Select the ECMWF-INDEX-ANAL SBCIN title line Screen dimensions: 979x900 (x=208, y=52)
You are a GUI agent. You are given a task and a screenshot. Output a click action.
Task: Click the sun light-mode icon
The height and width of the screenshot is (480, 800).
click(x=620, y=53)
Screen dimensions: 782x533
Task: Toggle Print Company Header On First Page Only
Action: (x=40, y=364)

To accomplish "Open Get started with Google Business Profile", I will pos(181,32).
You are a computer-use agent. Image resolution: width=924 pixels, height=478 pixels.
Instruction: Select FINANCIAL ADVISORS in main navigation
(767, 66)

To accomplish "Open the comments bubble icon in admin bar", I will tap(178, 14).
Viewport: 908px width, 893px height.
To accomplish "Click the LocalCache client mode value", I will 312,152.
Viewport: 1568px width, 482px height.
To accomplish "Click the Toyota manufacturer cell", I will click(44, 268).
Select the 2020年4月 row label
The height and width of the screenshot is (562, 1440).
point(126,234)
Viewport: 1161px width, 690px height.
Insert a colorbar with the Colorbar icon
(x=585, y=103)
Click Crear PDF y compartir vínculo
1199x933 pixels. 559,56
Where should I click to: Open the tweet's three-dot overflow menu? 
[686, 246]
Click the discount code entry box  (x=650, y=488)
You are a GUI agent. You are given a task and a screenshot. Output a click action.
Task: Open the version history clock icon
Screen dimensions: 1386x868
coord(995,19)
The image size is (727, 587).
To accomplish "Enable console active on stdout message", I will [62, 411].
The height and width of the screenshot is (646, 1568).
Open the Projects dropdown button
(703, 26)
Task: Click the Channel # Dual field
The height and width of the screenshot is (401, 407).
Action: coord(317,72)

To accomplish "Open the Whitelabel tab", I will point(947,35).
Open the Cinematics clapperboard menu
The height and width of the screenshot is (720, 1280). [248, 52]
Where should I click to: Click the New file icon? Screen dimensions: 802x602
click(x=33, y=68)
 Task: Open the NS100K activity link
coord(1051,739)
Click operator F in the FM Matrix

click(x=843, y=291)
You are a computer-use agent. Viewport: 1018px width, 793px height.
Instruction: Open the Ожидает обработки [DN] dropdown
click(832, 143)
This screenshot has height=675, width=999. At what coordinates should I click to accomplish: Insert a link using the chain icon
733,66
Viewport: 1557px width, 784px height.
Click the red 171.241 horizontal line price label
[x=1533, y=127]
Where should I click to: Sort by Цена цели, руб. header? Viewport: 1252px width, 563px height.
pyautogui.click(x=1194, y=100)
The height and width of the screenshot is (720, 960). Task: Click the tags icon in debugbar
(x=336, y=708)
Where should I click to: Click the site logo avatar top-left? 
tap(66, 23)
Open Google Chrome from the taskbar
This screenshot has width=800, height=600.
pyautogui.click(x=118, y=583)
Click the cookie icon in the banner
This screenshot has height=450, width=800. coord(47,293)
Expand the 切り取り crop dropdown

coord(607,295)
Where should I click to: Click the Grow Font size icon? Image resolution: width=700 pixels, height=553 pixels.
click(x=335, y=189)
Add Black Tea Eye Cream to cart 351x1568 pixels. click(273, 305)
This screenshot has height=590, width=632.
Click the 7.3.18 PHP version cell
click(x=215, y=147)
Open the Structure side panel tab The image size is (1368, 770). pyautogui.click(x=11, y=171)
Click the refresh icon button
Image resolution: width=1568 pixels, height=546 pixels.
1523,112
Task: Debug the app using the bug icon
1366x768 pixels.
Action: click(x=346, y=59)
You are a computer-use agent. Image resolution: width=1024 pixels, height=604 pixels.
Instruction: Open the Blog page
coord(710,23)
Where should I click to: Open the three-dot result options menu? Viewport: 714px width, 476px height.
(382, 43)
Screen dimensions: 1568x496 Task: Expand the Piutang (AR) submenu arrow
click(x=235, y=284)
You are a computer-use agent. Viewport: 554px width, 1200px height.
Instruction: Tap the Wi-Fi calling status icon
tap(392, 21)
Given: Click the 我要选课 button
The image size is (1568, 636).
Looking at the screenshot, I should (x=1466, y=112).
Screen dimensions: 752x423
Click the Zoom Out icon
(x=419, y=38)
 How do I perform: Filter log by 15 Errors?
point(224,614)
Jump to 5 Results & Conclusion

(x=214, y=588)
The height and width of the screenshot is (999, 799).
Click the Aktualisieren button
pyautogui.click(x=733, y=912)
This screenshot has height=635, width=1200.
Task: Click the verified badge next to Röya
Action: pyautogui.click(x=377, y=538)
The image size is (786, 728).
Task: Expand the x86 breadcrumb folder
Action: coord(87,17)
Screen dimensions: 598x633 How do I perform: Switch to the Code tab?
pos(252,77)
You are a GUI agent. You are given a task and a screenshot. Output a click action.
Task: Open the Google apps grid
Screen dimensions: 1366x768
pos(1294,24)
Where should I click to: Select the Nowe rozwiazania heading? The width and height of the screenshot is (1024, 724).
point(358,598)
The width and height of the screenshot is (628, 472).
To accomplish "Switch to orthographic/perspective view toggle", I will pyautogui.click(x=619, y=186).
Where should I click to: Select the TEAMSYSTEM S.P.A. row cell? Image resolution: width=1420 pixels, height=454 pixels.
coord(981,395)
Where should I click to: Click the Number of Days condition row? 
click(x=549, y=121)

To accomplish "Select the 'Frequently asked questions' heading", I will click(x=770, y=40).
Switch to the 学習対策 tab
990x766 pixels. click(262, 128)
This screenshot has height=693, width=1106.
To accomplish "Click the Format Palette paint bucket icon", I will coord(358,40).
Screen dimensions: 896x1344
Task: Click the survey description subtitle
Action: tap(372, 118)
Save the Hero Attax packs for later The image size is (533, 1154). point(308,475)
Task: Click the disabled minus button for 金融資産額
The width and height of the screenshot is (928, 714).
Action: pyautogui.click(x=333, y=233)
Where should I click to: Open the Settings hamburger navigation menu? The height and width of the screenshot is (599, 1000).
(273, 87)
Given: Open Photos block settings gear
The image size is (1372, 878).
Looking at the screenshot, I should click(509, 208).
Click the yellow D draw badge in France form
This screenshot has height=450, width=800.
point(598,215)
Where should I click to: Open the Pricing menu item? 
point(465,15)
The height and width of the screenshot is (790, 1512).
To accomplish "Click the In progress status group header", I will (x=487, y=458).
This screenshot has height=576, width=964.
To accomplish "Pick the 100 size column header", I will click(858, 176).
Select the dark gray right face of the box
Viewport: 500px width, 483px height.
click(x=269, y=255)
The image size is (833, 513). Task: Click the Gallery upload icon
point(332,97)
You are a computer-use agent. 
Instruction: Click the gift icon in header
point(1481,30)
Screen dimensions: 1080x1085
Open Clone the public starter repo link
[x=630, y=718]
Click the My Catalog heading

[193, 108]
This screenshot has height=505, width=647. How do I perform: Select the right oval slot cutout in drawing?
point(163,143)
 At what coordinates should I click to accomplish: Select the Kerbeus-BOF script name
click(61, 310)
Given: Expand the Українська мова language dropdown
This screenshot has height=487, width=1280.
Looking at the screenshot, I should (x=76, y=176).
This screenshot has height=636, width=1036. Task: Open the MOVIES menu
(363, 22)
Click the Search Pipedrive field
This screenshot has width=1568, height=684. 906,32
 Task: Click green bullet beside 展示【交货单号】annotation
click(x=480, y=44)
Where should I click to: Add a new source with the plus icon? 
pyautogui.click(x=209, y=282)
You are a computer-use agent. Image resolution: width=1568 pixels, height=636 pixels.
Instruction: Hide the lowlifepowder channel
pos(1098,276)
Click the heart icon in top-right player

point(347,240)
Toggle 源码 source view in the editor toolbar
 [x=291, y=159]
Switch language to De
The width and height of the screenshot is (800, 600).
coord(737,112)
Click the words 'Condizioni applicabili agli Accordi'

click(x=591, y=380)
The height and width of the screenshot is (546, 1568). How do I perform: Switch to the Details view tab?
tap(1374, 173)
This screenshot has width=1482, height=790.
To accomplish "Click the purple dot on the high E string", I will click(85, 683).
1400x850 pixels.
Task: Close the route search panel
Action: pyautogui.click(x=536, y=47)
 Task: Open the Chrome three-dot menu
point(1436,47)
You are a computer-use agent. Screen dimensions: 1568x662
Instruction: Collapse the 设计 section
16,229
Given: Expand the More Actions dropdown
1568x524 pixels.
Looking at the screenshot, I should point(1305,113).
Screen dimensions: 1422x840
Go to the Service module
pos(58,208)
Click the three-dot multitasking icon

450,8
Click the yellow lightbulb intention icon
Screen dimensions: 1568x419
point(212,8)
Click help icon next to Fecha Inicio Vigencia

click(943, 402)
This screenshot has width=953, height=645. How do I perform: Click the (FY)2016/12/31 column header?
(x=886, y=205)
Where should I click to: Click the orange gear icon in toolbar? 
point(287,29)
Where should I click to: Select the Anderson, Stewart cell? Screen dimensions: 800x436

+--

→ **Task objective**
Reproduce exactly the lines from the one with "You are a computer-use agent. Screen" through the end of the entries above, both ends included.

→ **Result of this exercise**
You are a computer-use agent. Screen dimensions: 1568x662
Instruction: Collapse the 设计 section
16,229
Given: Expand the More Actions dropdown
1568x524 pixels.
Looking at the screenshot, I should point(1305,113).
Screen dimensions: 1422x840
Go to the Service module
pos(58,208)
Click the three-dot multitasking icon

450,8
Click the yellow lightbulb intention icon
Screen dimensions: 1568x419
point(212,8)
Click help icon next to Fecha Inicio Vigencia

click(943, 402)
This screenshot has width=953, height=645. How do I perform: Click the (FY)2016/12/31 column header?
(x=886, y=205)
Where should I click to: Click the orange gear icon in toolbar? 
point(287,29)
Where should I click to: Select the Anderson, Stewart cell? Screen dimensions: 800x436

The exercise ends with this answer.